WORK TO DO:
a) Decide whether each of the following statements agrees with the excerpt on Canyonlands National Park: (i) the mesa capped by the White Rim Sandstone has the Green River to its west and the Colorado to its east; (ii) the Kaiparowits Plateau rises to over 7,000 feet; (iii) the old valley floor topped out at about 8,000 feet. Answer yes or no for each, quoting the words of the text that decide it.
b) Resume the piece on Canyonlands National Park and its flat-topped mesas, starting right after its final sentence.

EXCERPT PROVIDED:
--- --- ---
The Day Before – Canyonlands National Park

Generalized river systems 5.5 million
            years ago   One of the interesting features in Canyonlands National Park is the Island in the Sky area. The White Rim Sandstone caps a mesa that stands high above canyons eroded by the Green River to the west and the Colorado to the east. The hard sandstone layer protects the underlying rock, but why is it so flat? The answer is, the sandstone was near (or possible part of) the old flat surface of the valley. Canyon cutting during the last 5 million years has eroded canyons on both sides, but the sandstone continues to preserve the flat top mesa until side erosion can destroy it. Thus, the level floor of the old valley is saved as an “Island in the Sky”. If we continue travelling southwestward toward Lake Powell, there are still more of these isolated flat-topped mesas such as the Kaiparowits Plateau, which rises to over 7,000 feet. These are also remnants of the old valley floor that topped out at about 6,000 feet 5.4 million years ago. Since then they have floated upward due to isostatic rebound as the Colorado, Green, and Dirty Devil Rivers have eroded nearby sections of the old valley and thus removed weight that was holding the old surface down.
--- --- ---
RECORDED DATA:
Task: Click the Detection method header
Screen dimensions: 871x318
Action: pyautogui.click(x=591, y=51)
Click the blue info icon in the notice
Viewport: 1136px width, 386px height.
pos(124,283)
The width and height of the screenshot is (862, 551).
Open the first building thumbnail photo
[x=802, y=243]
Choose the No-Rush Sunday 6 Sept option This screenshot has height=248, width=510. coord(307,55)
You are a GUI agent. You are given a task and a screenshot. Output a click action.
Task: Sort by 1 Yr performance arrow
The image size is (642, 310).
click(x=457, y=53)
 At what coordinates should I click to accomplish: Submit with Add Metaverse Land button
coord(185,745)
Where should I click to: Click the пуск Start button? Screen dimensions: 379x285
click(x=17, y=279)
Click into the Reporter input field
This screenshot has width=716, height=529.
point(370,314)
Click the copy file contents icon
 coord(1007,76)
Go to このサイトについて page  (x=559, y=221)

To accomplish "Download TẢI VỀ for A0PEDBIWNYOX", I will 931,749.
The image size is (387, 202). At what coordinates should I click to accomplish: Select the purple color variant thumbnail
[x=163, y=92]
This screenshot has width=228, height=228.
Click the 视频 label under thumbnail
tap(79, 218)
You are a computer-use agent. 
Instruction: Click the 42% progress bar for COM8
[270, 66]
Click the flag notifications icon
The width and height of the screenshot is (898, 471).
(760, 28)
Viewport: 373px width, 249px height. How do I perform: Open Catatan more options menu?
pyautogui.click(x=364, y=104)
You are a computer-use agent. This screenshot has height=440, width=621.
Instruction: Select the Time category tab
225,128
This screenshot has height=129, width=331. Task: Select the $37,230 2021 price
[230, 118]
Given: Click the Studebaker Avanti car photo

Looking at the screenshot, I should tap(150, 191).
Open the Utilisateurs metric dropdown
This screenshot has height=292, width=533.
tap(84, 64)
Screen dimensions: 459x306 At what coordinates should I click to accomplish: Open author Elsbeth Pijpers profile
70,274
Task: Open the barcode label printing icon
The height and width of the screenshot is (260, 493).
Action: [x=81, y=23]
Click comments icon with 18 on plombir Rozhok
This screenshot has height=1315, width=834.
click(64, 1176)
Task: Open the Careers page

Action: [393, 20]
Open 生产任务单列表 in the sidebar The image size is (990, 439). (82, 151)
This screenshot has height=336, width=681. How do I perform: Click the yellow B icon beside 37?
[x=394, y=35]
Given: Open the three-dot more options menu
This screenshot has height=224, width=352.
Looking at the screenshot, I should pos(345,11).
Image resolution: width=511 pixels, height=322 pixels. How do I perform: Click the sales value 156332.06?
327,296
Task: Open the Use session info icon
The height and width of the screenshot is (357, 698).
--- --- ---
OUTPUTS:
a)
(i) Yes: "canyons eroded by the Green River to the west and the Colorado to the east"
(ii) Yes: "such as the Kaiparowits Plateau, which rises to over 7,000 feet"
(iii) No: "topped out at about 6,000 feet 5.4 million years ago"

b)
The Day Before – Escalante, Utah

   A short distance east of Escalante, it would seem that the Escante River should take an easy route to the southeast. The valley broadens out and rises only some 50 feet before sloping down to the southeast. Instead, the Escalante River continues eastward cutting a canyon over 1,000 ft. deep in the mesa between Antone Flat to the north and Big Flat to the south. These flats were probably part of the ancient broad valley that in turn was covered by silt 6 million years ago. The Escalante River meandered randomly across this old silt plain, and when canyon cutting backed up into this area, the river happened to be flowing eastward over the old ridge. The random wanderings of this old route are still preserved as entrenched meanders in the canyon.

The Day Before – The San Juan River

Generalized river systems 5.5 million
            years ago   There are a couple of curiosities involving the San Juan River – especially near Mexican Hat, Utah. If we look at the area today, the Goosenecks in the San Juan are a classic example of entrenched meanders. A photograph of this area is more or less standard in many geology textbooks. Also, in the same area, the San Juan River cuts a canyon through the Monument Upwarp leaving Cedar Mesa to the north and Douglas Mesa to the south. Actual there was no cut here prior to 5.4 million years ago, and the two units were simply part of the Monument Upwarp. Curiously, there are river gravel deposits on the southeast side of Douglas Mesa several miles from the current river. (Please see the map on page 62, Roadside Geology of Utah.)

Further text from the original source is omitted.